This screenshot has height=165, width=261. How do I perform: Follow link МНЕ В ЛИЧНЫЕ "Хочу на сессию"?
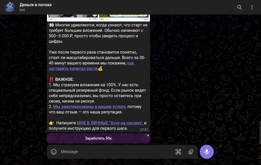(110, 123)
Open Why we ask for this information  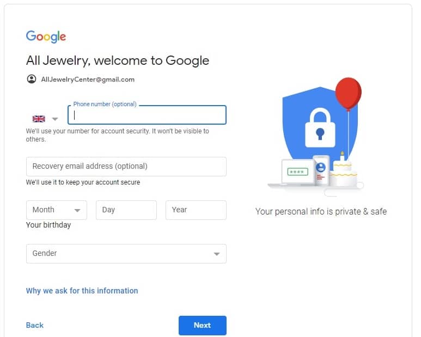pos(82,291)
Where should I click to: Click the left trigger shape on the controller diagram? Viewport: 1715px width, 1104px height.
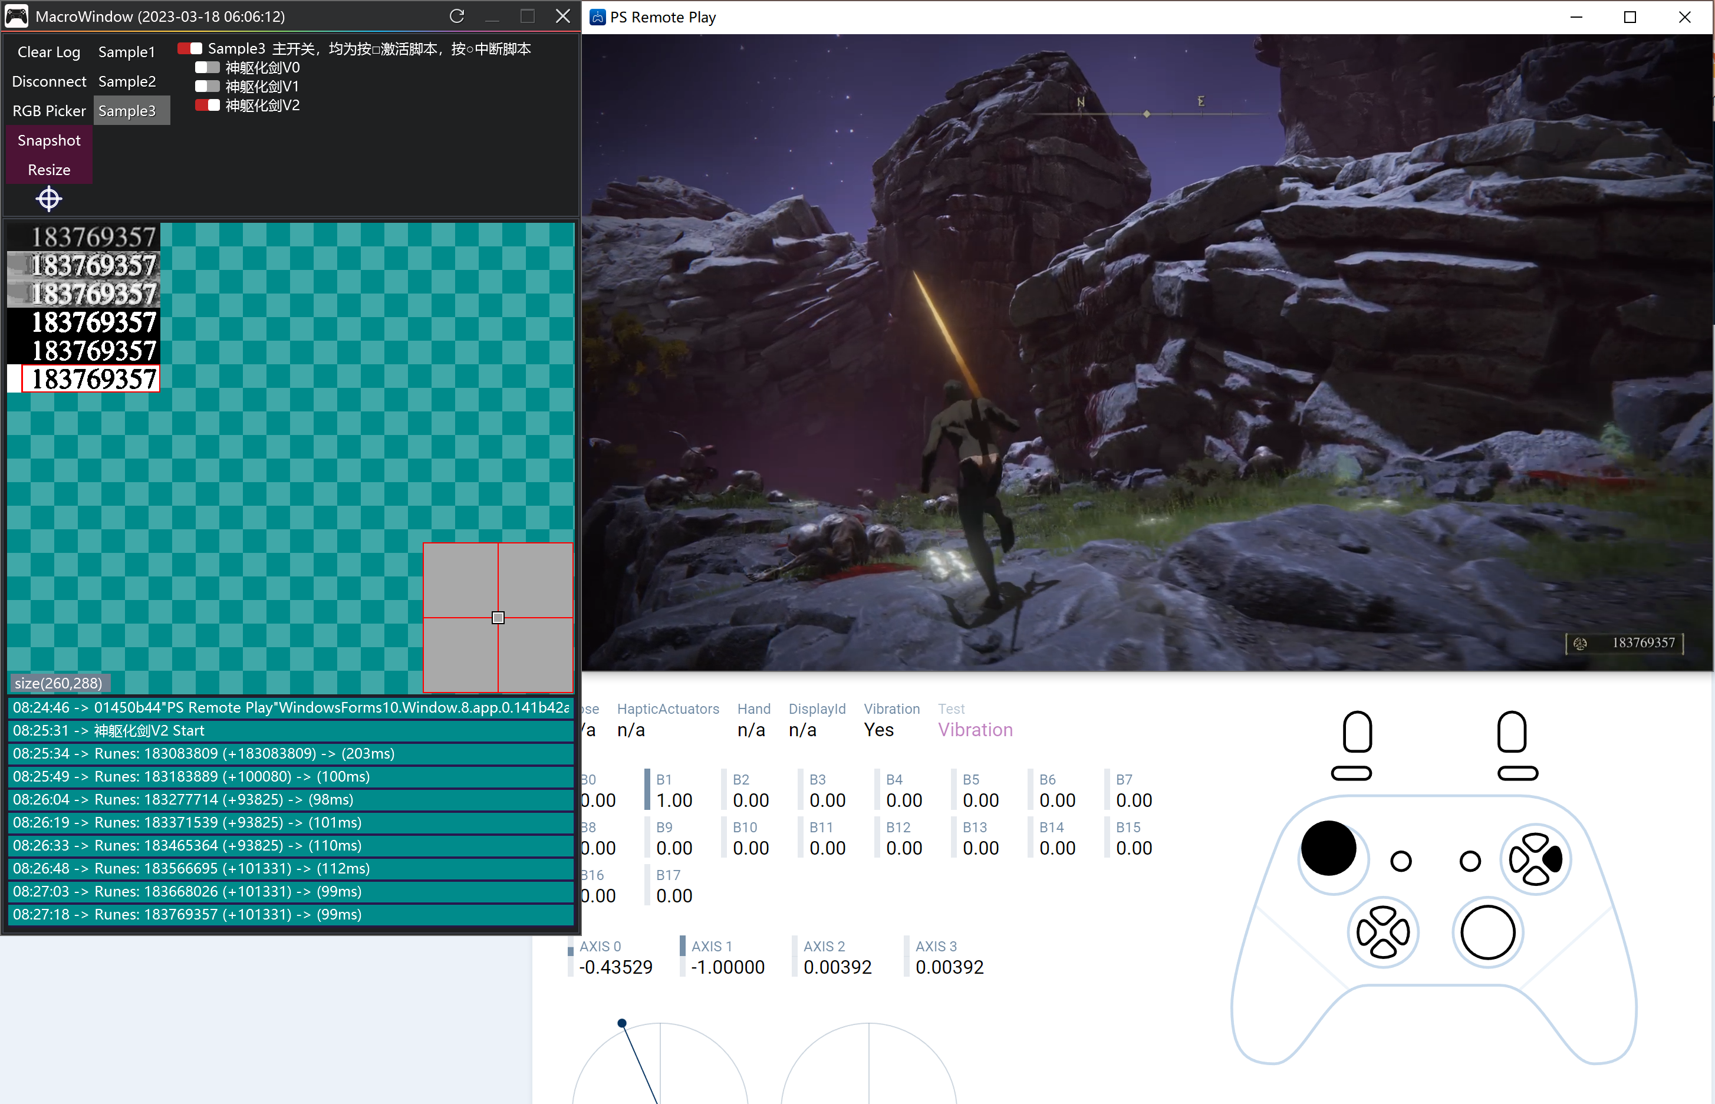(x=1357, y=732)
+ + + + + + +
→ Exercise objective:
Please print the listing lines unchanged, from the line containing "Where should I" through the end of the listing, including both of those lines, and leave out the pictures.

→ Complete answer:
Where should I click to: Click the left trigger shape on the controller diagram? Viewport: 1715px width, 1104px height.
(x=1357, y=732)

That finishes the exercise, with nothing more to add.